The quake struck at 3:20 a.m. Aug. 24, registering 6.0 on the Richter scale. It injured hundreds of Napa and Solano county residents and caused up to $1 billion in damage to roads, infrastructure and buildings. Gov. Jerry Brown declared Napa County a disaster area.
The most severely affected Jewish institution appeared to be Chabad of Napa Valley. The Jewish center in Napa, which also serves as the home of Rabbi Elchonon Tenenbaum and his family, shook so hard the rabbi wondered if he had been bombed.
“The hit was definitely significant,” he said. “I actually did not think it was an earthquake because it was so violent. I’ve only been through the rolling kind. The shaking was absolutely, utterly terrible. The kids were screaming; you heard everything crashing and rumbling. It was utter chaos.”
Though engineers had not yet assessed the extent of the damage, Tenenbaum reported extensive broken glass, toppled bookcases and structural cracks throughout the center. As far as he knew, no one in the Napa Jewish community had been injured in the quake, the region’s strongest since the magnitude 6.9 Loma Prieta temblor of October 1989.
While some wineries and wine shops suffered massive damage — including smashed bottles and toppled barrels — Hagafen Cellars, a kosher winery in Napa, reported only a few problems.
“We are feeling very fortunate as the reports from other wineries indicate some serious damage,” said Hagafen owner and winemaker Ernie Weir. “Our place suffered very little by comparison. We lost about 10 cases as bottles … fell onto the concrete floor. Four empty barrels fell from their racks.”

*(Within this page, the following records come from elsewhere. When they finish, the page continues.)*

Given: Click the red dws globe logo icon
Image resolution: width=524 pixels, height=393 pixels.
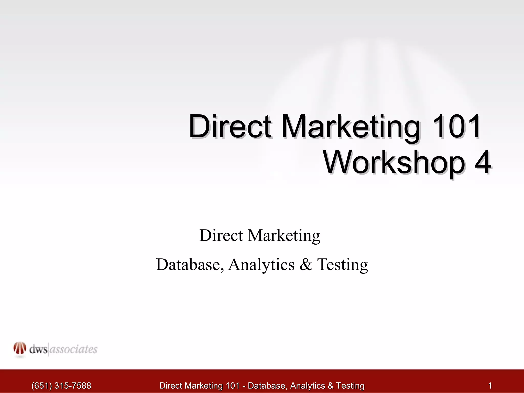Looking at the screenshot, I should click(20, 348).
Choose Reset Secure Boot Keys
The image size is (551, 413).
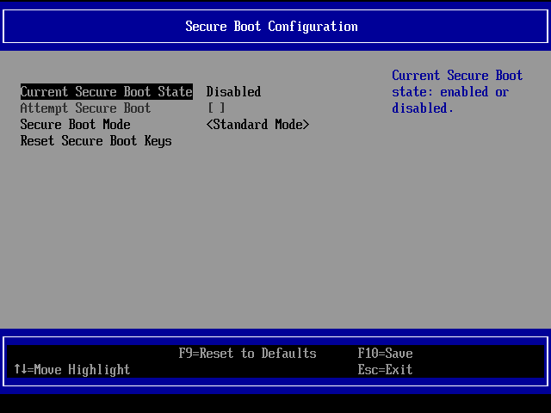[96, 141]
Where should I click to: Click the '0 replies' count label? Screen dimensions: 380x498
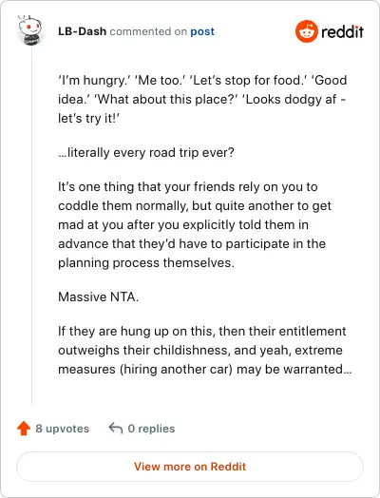pyautogui.click(x=151, y=429)
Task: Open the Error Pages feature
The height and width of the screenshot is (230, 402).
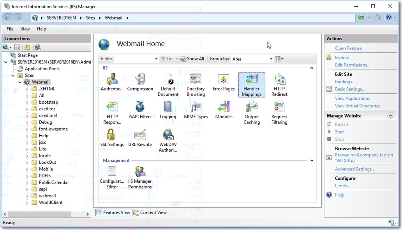Action: click(223, 81)
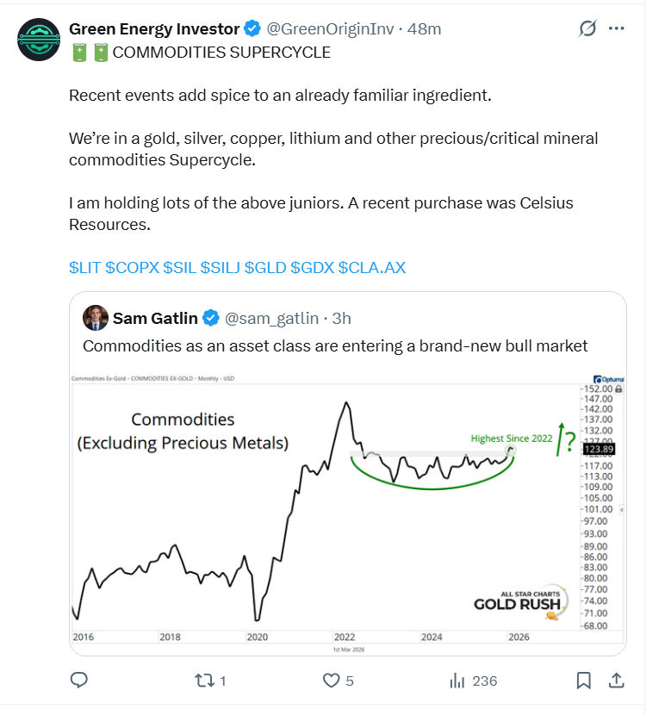Bookmark this post
665x715 pixels.
coord(583,681)
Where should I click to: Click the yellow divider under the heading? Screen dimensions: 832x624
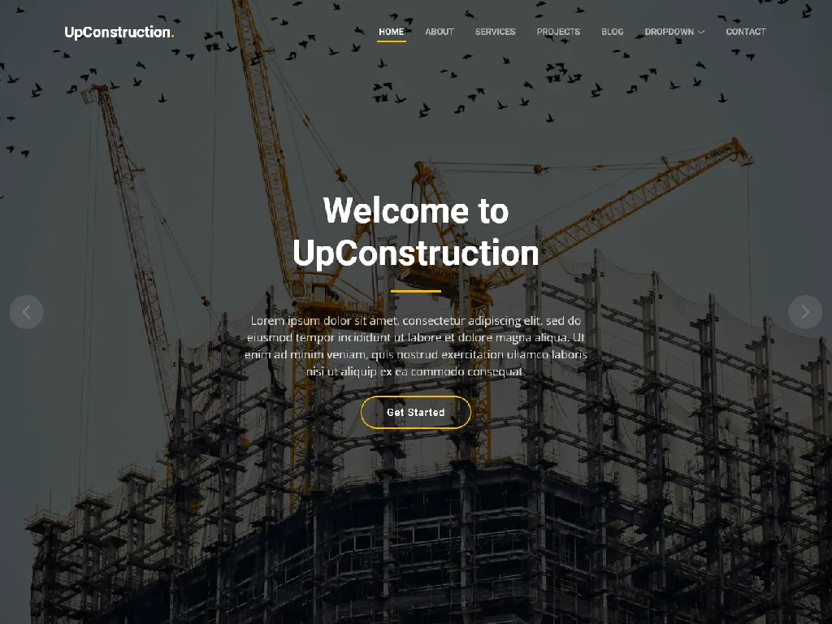click(415, 290)
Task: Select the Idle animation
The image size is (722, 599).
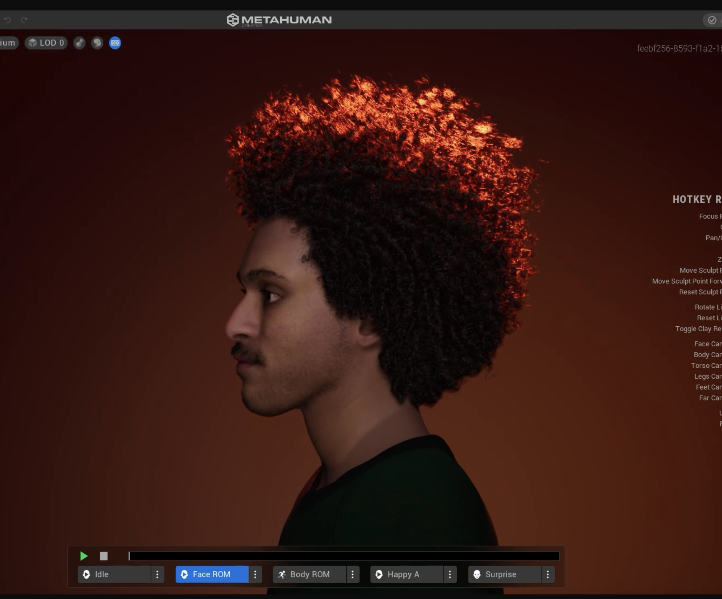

In the city of Napa, Congregation Beth Shalom of Napa Valley got off easy. The congregation is nearing completion of its new $3.9 million, 8,000-square-foot synagogue, built on the site of its former facility on Elm Street. The new building, set for dedication in November, suffered no apparent quake damage.
Beth Shalom Rabbi Lee Bycel feels fortunate.
“How grateful we are to have the building standards and codes that we do,” he said. “A quake like this in the Third World could kill thousands of people.”
However, his community did not completely escape pain. At least four families in his congregation have been left temporarily homeless because of damage to their houses. The off-site congregational offices were hit hard, with furniture tossed around like toys. But there was no structural damage.
Bycel has formed an earthquake relief fund to help Beth Shalom members in need as well as neighborhood churches that may have suffered damage.
Nearly as hard hit as Napa was the financially troubled city of Vallejo in Solano County. According to the San Francisco Chronicle, the town suffered at least $5 million in property damage, including a broken water main, with 49 people injured.
Jewish-owned medical school Touro University on Vallejo’s Mare Island suffered cracked walls, broken glass and a broken water pipe that flooded faculty offices. Practically every book in the medical library fell, but 20 volunteers showed up to place the books back on the shelves. Some off-campus housing was damaged, displacing several students.
However, Vallejo’s Congregation B’nai Israel lucked out, with “not even a dish out of place,” according to synagogue administrator Sue Barush. “But many members had problems with their homes.”
Jewish institutions in neighboring Sonoma County, such as the Jewish Free Clinic in Santa Rosa, reported no injuries or serious damage.